Scientists fear tsunami damage in
any encore to a 1700 earthquake
off the West Coast

Tsunami scientists and public safety officials are closely watching an earthquake-prone nation with thousands of miles of crowded coastlines for signs of an imminent disaster.

Indonesia? Japan? Try the United States.

Experts say the West Coast could experience a calamity similar to the one they have been watching unfold half a world away.

"People need to know it could happen," said geologist Brian Atwater, of the U.S. Geological Survey.

Scientists say grinding geologic circumstances similar to those in Sumatra also exist just off the Pacific Northwest coast. They are a loaded gun that could trigger a tsunami that could hit Northern California, Washington, Oregon and British Columbia in minutes -- too fast for the nation's deep-sea tsunami warning system to help.

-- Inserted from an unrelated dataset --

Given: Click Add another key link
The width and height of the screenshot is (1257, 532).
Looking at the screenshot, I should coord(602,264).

In fact, Atwater said there was a 9.0 earthquake under the Pacific more than 300 years ago that had devastating consequences. He and other scientists last year reported finding evidence of severe flooding in the Puget Sound area in 1700, including trees that stopped growing after "taking a bath in rising tide waters."

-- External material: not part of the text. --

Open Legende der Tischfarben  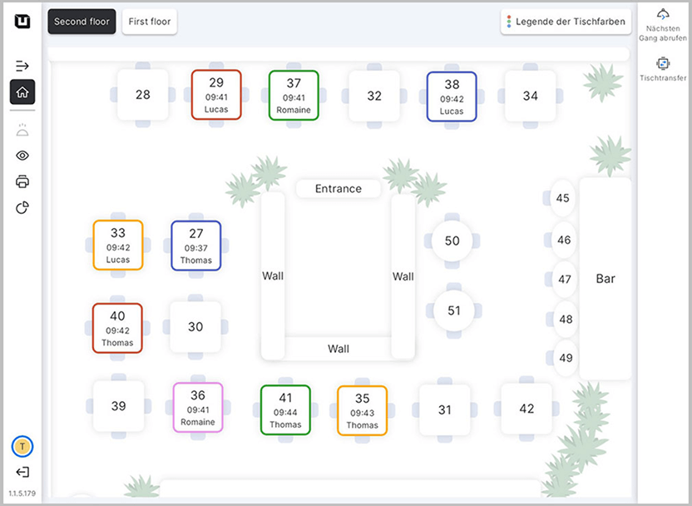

The danger rests just 50 miles off the West Coast in a 680-mile undersea fault known as the Cascadia subduction zone which behaves much like one that ruptured off Sumatra. The 1700 quake occurred along the Cascadia fault.

Scientists say a giant rupture along the fault would cause the sea floor to bounce 20 feet or more, setting off powerful ocean waves relatively close to shore. The first waves could hit coastal communities in 30 minutes or less, according to computer models.

Seattle; Vancouver, British Columbia; and other big cities in the region probably would be relatively protected from deadly flooding because of their inland locations. But other, smaller communities could be devastated.

And while buildings in the United States are far more solid than the shacks that were obliterated in some of Asia's poor villages, few structures could withstand nearby tremors as powerful as those that occurred Sunday in Sumatra.

Moreover, such a quake would be way too close to shore for the nation's network of deep-sea wave gauges to be of any help.

Even in the case of quakes happening farther out in the Pacific or in Alaska, the U.S. warning system might not be adequate.

The network -- which consists of six deep-sea instruments in Alaska, Washington, Oregon and Hawaii and near the equator off the coast of Peru -- is thin and scattered, and at least two of the gauges in Alaska are not even reporting daily wave readings. Also, predicting where a tsunami is likely to come ashore cannot be done with the kind of precision seen in hurricane forecasts.

Eddie Bernard, who directs the network for the National Oceanic and Atmospheric Administration, said the six sensors are the "bare minimum" for adequate warning. He said there are plans to expand the system to 20 sensors in the next five years, including 10 gauges for the seismically active Aleutian Islands.

Whether the continental United States is vulnerable to tsunamis from Asian earthquakes is another question. Hawaii and parts of Alaska certainly are exposed, but whether earthquake fault lines in Japan and Southeast Asia are oriented in the right directions to send tsunamis all they way to the mainland is debatable.

As for the Atlantic Coast, a tsunami is considered extremely unlikely.